» Stated problem
Rewrite the portion of the listing that opens with the line containing "Identify the location of First" and closes with the line containing "center [45, 83].", replacing "Identify the location of" with "Find the position of" and leaving all else unchanged.
+++ Data for processing +++
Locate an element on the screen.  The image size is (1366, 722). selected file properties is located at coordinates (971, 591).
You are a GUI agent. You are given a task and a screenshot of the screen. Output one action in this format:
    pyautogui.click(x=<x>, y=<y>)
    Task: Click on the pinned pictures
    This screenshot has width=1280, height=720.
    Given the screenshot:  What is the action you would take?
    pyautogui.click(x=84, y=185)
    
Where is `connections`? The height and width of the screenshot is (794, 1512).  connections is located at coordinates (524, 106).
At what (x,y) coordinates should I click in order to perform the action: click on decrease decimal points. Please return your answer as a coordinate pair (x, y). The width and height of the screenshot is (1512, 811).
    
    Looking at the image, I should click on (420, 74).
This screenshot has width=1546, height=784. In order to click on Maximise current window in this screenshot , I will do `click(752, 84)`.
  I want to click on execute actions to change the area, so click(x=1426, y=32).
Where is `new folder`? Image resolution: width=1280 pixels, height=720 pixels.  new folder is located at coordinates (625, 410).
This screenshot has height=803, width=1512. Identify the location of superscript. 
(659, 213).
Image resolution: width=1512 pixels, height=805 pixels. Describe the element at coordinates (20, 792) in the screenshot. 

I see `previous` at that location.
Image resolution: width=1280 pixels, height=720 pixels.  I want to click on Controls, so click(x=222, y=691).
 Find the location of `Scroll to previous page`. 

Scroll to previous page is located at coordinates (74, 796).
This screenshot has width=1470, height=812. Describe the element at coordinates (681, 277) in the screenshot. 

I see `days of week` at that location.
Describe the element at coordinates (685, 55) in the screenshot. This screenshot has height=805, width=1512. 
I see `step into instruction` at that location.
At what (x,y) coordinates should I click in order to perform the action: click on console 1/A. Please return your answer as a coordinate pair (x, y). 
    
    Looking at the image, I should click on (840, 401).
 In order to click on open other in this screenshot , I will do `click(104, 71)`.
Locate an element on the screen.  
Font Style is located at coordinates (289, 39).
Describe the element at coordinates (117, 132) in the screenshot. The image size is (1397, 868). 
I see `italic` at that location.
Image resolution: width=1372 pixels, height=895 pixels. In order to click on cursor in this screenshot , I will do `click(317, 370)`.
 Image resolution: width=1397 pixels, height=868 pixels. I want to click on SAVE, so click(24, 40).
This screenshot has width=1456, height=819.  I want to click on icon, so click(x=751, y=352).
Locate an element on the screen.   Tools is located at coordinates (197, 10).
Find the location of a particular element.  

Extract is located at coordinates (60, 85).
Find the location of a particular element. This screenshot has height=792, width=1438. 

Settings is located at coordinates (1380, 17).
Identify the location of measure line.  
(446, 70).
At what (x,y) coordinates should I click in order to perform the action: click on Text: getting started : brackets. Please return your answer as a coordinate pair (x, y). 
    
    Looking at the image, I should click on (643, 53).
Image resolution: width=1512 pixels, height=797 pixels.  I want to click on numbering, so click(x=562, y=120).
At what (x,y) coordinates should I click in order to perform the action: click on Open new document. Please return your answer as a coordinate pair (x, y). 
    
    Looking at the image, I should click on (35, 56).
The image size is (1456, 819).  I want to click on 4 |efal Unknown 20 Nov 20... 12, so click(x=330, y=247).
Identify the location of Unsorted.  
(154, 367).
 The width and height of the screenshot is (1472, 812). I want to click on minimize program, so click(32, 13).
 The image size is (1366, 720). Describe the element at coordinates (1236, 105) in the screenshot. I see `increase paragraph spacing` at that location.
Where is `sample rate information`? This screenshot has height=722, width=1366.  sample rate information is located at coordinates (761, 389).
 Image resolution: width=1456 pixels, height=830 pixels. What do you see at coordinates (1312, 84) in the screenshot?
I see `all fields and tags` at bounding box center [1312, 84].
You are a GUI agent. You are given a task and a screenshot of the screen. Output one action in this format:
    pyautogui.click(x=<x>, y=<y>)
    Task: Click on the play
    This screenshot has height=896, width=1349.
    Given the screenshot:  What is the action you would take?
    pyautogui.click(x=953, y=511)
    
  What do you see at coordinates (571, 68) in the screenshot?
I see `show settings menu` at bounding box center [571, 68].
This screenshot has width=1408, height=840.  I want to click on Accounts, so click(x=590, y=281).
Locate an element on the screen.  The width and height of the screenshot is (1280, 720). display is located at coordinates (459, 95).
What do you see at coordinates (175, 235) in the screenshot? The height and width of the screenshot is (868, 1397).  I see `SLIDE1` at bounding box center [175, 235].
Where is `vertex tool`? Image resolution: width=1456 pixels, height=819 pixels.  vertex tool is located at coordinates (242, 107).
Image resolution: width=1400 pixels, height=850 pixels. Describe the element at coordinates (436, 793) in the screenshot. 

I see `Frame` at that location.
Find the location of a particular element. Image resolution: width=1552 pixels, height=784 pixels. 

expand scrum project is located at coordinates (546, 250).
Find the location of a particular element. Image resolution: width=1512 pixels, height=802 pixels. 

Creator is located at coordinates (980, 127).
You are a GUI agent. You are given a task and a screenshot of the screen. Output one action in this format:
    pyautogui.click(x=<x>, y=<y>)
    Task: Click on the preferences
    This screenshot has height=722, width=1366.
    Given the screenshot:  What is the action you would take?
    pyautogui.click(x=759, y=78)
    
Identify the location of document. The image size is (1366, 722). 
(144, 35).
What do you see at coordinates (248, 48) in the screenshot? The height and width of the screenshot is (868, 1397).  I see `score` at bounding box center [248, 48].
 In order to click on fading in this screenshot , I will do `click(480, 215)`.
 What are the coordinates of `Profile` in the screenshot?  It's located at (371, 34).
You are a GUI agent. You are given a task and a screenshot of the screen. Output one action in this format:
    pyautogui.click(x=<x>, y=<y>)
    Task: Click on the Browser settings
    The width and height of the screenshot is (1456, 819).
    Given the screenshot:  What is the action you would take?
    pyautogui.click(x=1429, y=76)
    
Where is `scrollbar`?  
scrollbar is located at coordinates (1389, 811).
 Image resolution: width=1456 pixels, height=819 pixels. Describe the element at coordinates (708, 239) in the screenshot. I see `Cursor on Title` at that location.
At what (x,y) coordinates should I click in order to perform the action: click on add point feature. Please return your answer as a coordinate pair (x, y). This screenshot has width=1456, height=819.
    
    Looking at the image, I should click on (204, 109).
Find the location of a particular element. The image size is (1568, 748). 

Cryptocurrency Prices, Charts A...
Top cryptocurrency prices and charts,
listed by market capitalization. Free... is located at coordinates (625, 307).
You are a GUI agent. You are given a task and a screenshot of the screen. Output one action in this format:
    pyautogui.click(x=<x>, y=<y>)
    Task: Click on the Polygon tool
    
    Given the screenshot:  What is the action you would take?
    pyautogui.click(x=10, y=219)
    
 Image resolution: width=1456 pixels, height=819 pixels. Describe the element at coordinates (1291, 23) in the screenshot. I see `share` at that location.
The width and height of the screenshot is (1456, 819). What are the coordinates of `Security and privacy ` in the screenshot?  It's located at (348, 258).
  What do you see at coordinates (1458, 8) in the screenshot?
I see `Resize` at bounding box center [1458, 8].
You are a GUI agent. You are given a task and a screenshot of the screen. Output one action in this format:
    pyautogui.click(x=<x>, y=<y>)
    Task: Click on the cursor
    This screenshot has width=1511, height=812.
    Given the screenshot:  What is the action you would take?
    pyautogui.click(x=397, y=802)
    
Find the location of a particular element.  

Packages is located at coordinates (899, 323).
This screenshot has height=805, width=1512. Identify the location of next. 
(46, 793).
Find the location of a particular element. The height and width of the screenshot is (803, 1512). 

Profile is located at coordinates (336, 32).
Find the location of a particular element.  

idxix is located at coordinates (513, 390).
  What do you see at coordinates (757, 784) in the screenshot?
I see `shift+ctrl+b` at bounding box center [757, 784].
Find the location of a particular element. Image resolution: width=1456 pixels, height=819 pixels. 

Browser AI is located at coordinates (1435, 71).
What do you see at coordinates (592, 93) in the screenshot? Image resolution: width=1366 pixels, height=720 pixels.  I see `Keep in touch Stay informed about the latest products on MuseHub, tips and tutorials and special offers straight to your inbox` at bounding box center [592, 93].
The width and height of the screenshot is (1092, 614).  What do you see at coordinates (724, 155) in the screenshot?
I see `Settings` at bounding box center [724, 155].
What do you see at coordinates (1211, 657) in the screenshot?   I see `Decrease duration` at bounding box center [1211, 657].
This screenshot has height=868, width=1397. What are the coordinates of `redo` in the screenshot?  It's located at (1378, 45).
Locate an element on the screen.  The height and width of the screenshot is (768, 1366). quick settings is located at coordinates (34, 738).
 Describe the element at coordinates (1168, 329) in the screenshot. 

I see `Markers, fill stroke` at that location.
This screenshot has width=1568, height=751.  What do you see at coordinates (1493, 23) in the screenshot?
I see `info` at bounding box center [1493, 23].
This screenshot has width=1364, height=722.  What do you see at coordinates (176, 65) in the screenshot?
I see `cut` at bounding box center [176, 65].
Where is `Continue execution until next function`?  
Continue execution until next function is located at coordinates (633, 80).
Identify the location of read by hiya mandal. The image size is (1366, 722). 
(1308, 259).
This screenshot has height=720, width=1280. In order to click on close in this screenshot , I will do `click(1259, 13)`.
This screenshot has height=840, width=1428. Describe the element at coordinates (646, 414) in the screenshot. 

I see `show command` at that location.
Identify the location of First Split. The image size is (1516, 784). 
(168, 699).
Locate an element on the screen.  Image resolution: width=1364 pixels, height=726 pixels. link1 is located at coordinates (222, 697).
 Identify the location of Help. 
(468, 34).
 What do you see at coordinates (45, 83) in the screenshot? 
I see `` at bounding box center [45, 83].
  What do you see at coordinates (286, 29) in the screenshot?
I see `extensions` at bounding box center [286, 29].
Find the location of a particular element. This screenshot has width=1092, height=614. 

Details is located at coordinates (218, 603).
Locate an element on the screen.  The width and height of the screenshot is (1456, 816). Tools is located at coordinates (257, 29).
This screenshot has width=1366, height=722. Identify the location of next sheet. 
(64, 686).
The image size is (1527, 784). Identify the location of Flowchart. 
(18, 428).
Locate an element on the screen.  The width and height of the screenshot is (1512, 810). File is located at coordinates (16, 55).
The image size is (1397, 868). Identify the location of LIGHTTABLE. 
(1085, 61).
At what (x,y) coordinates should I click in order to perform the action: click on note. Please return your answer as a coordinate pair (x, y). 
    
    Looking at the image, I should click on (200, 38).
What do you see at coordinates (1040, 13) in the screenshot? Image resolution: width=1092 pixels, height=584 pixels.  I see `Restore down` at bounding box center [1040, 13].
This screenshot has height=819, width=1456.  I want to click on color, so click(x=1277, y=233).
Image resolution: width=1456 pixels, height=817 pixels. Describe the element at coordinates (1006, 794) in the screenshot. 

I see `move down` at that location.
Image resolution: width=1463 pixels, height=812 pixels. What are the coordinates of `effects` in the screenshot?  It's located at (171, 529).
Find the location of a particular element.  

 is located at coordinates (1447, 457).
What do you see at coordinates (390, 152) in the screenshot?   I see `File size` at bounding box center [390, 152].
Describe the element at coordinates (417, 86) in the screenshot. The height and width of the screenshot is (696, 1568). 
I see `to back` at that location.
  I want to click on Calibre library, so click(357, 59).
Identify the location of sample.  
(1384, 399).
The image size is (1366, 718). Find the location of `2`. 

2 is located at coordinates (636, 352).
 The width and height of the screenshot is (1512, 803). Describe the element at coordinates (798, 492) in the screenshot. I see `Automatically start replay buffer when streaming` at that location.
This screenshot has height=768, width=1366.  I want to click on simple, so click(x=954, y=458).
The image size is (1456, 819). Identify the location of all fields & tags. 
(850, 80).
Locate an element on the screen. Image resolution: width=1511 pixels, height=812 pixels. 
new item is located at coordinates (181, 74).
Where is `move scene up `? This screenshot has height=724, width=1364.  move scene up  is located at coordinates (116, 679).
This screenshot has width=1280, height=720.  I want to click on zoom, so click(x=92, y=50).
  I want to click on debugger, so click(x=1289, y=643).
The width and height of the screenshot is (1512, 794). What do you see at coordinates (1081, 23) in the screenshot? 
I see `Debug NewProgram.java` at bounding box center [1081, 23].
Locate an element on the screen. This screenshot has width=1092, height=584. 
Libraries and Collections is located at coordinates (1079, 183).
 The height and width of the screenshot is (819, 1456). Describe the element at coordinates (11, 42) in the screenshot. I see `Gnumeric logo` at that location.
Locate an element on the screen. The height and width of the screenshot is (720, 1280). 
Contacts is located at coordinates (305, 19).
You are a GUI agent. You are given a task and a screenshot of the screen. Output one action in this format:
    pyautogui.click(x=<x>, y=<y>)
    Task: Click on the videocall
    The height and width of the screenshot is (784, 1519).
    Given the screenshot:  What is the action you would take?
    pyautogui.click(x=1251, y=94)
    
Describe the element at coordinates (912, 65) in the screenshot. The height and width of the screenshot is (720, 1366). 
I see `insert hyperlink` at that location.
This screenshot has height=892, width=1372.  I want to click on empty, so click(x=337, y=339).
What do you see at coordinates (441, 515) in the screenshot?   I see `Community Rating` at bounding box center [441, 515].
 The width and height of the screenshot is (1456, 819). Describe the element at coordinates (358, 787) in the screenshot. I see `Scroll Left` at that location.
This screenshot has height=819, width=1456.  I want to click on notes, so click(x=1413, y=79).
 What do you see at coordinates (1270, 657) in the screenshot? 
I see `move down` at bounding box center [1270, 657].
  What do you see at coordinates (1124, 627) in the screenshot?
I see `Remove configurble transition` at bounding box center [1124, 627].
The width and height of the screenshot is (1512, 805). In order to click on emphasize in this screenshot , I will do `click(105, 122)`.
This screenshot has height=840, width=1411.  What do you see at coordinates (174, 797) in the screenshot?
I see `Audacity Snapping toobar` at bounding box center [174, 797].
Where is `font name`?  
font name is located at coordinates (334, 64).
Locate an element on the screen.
+++
» Task output
Find the position of First Split. The image size is (1516, 784). 
(168, 699).
Locate an element on the screen.  Image resolution: width=1364 pixels, height=726 pixels. link1 is located at coordinates (222, 697).
 Find the position of Help. 
(468, 34).
 What do you see at coordinates (45, 83) in the screenshot? 
I see `` at bounding box center [45, 83].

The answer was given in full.